## [WHAT TO DO]
- A) Sum up the Moab installation text below in two sentences.
- B) Reproduce everything in the Moab installation text from "1.0 Installation" down to "the current directory.".

## [SOURCE TEXT]
+ + + +
Moab Adaptive Computing Suite Administrator's Guide 5.4

1.0 Installation

The installation process for a Moab system is straightforward. However, it is accomplished in two separate steps: Moab and the resource managers.

1.1 Moab

In most cases, Moab is distributed as a binary tarball. Builds are readily available for all major architectures and operating systems. These packages are available to those with a valid full or evaluation license.

> tar xvzf moab-5.1.0-i386-libtorque-p2.tar.gz
> ./configure
> make
> make install

Example 1 shows the commands to do a basic installation from the command line for Moab. In this case, the install package for Moab 5.1.0 (patch 2) needs to be in the current directory.

drwxr-xr-x 2 root root 4096 2008-04-02 12:24 bin
drwxr-xr-x 2 root root 4096 2008-04-02 12:24 include
drwxr-xr-x 2 root root 4096 2008-04-02 12:26 log
-rw-r--r-- 1 root root 1354 2008-04-02 12:26 moab.cfg
drwxrwxrwt 2 root root 4096 2008-04-02 12:42 spool
drwxr-xr-x 2 root root 4096 2008-04-02 12:26 stats
drwxr-xr-x 2 root root 4096 2008-04-02 12:24 traces

By default, Moab installs to the /opt/moab directory. Example 2 shows a sample ls -l output in /opt/moab. In addition, the default locations for the Moab executables are /usr/local/bin (client) and /usr/local/sbin (server).

As can be seen in Example 2, the binary installation creates a default moab.cfg file. This file contains the global configuration for Moab that is loaded each time Moab is started. The definitions for users, groups, nodes, resource manager, quality of services and standing reservations are placed in this file. While there are many settings for Moab, only a few will be discussed here. The default moab.cfg that is provided with a binary installation is very simple. The installation process defines several important default values, but the majority of configuration needs to be done by the administrator, either through directly editing the file or using one of the provided administrative tools such as Moab Cluster Manager (MCM).

SCHEDCFG[Moab]    SERVER=allbe:42559
ADMINCFG[1]       USERS=root,root
RMCFG[base]       TYPE=PBS

Example 3 shows the default moab.cfg file sans-comments. The first line defines a new scheduler named Moab. In this case, it is located on a host named allbe and listening on port 42559 for client commands. These values are added by the installation process, and should be kept in most cases.
+ + + +
## [STUDY MATERIAL]

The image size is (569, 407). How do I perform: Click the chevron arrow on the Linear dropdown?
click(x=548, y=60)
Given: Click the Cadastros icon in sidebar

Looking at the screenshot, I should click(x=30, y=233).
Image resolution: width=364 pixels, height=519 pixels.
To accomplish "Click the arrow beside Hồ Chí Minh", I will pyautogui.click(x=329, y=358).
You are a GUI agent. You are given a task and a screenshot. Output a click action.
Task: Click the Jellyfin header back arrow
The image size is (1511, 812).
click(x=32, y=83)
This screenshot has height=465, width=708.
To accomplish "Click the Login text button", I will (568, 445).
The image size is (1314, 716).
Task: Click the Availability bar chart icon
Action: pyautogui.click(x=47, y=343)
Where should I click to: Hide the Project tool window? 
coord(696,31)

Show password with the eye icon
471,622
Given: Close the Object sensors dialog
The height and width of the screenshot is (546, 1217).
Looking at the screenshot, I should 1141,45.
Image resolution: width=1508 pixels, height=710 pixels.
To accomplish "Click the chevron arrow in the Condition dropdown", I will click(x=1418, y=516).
+ + + +
## [ANSWERS TO THE EXERCISES]
- A) Installing a Moab system takes two steps, Moab and the resource managers, and Moab usually comes as a binary tarball that is unpacked and then set up with configure, make and make install, installing to /opt/moab by default. The installation creates a simple default moab.cfg file that holds Moab's global configuration and is loaded each time Moab starts, but most of the configuration is left to the administrator.

- B)
1.0 Installation

The installation process for a Moab system is straightforward. However, it is accomplished in two separate steps: Moab and the resource managers.

1.1 Moab

In most cases, Moab is distributed as a binary tarball. Builds are readily available for all major architectures and operating systems. These packages are available to those with a valid full or evaluation license.

> tar xvzf moab-5.1.0-i386-libtorque-p2.tar.gz
> ./configure
> make
> make install

Example 1 shows the commands to do a basic installation from the command line for Moab. In this case, the install package for Moab 5.1.0 (patch 2) needs to be in the current directory.